This week marks National Inclusion Week, a chance to celebrate and encourage diversity and inclusion initiatives in our workplaces. This year’s theme is the ‘power of now’, a perfect opportunity to speak about an inclusion initiative that I have seen deliver rapid benefits: network groups.
Evolve has several network groups, designed to give colleagues a shared voice through which they can raise concerns and suggest new policies. They are a way for people to come together, share experiences and bounce around ideas.
I co-chair our Race Action Network and have already seen how it can create change over just a few months, as our other groups have as well.
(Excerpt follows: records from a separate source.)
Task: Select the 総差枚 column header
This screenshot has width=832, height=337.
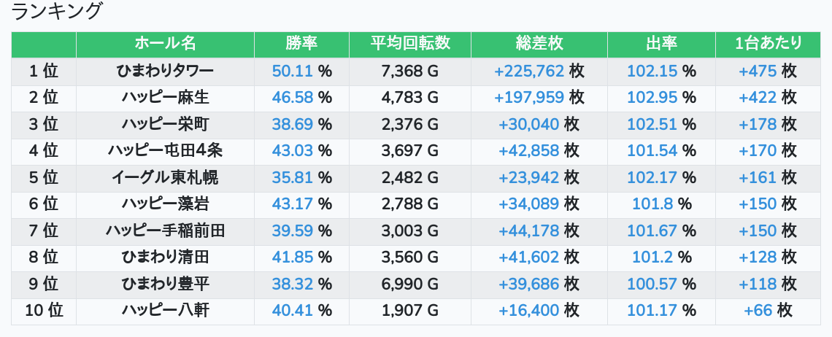Action: 539,44
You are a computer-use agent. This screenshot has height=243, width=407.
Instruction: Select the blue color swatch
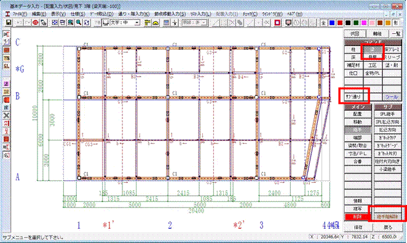tap(332, 23)
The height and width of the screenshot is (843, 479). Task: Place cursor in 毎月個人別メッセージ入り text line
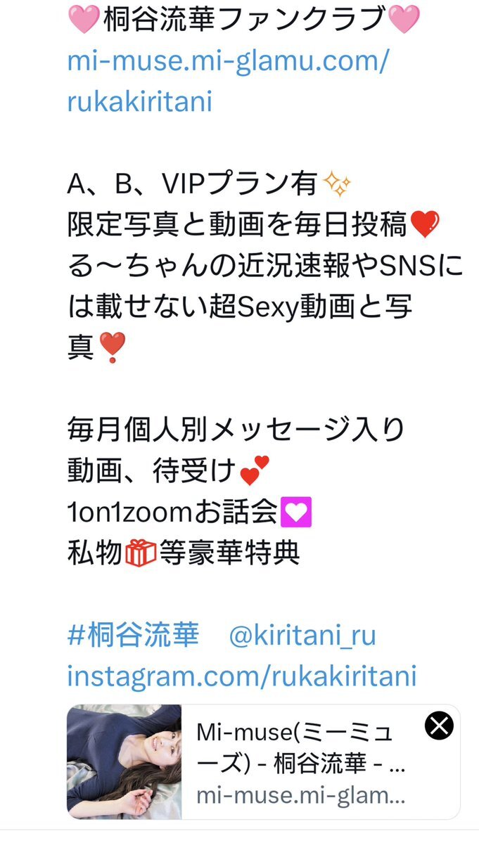tap(236, 430)
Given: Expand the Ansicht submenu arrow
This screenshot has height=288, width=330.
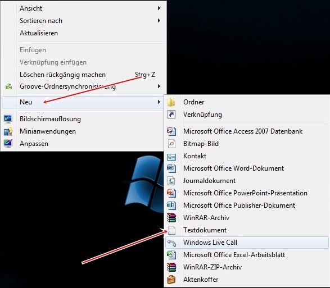Looking at the screenshot, I should (159, 8).
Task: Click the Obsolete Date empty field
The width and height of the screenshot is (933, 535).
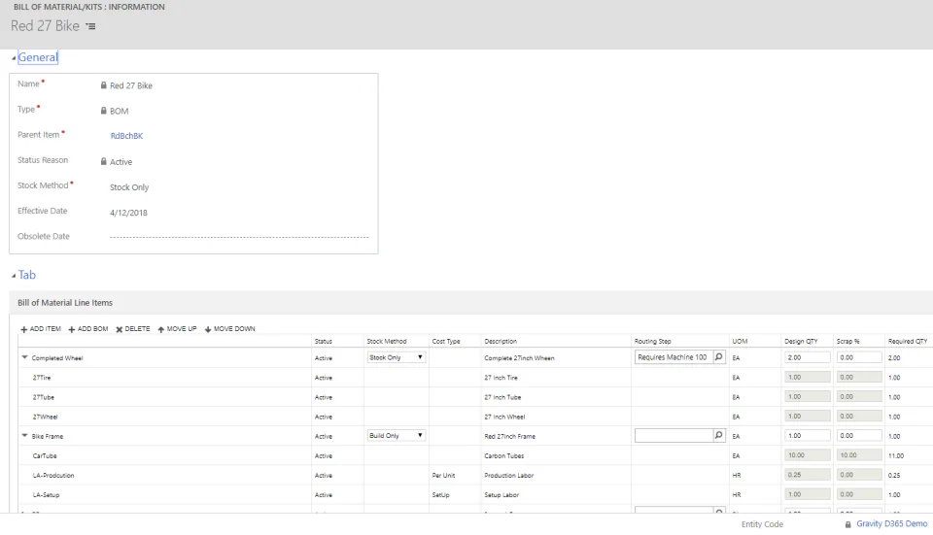Action: [239, 237]
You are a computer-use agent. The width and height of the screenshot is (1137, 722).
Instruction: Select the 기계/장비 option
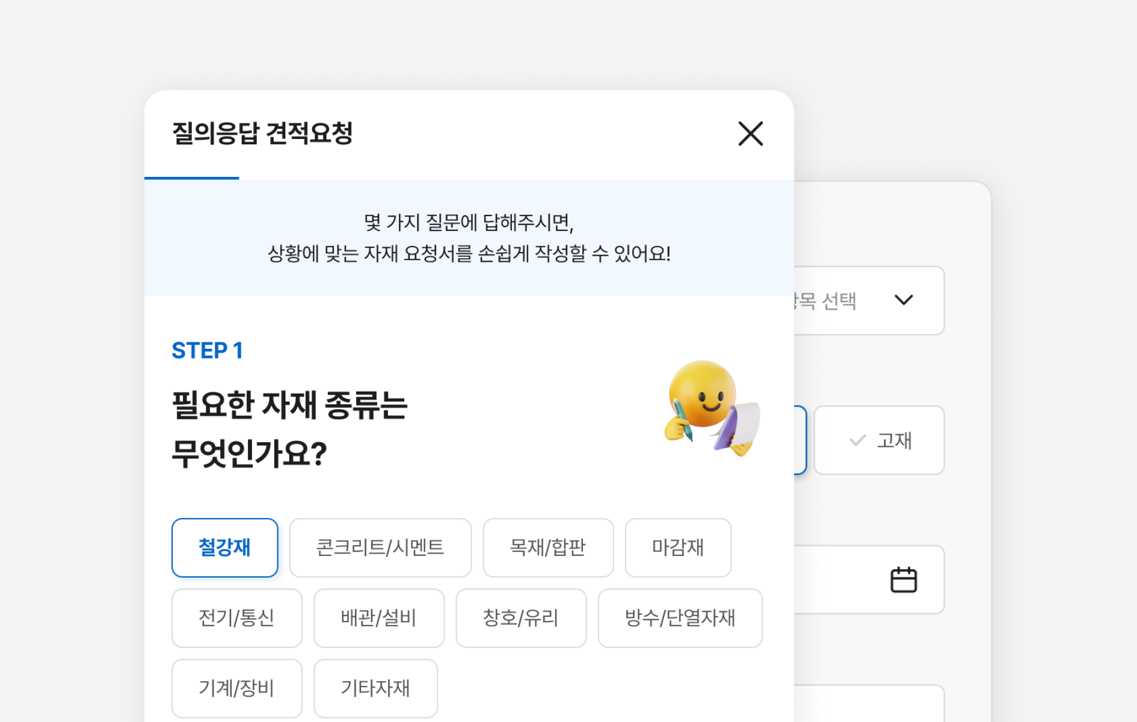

First, they provide significant value just by bringing participants together and providing a forum to share thoughts and feelings. They offer a space for camaraderie and new friendships, and just the act of attending allows people to hear new perspectives and understand their colleagues better. With each meeting more colleagues have attended, showing just how much people value them.
Furthermore, networks enable people to identify shared problems and find solutions. For example, the Race Action Network has already identified the availability of staff training as something that could be improved, and has proposed changes to our Leadership Team as a result. Another of our networks has raised the idea of reverse mentoring – where senior staff are paired with more junior colleagues to learn about their work – which is being looked into now. Sometimes you need people to come together and share thoughts in order to realise that a particular issue is present. If you don’t share, people may think they are on their own.
Evolve is an inclusive, diverse place to work, but in any workplace there are things that can be changed. Network groups are important because wherever you are and whatever your role, you should feel empowered to take a place at the table and contribute to how things are done.
If you are thinking about setting something up, I would say a good rule is ‘see one, do one’. Speak to people who already run networks, either in your organisation or beyond, and learn how they did it. After that, gaining momentum and getting people to believe in what you are saying is really important. Even just finding one other like-minded person is a good start – if people can see that you’re passionate it tends to rub off, and before you know it you have a network.
Ultimately, networks can create valuable change, as well as giving colleagues a sense of community and togetherness. They are about moving forward and gaining something positive rather than just finding problems – I am really glad that I got involved with mine.
Aladine is Team Leader at Beacon House, and Co-Chair of our Race Action Network.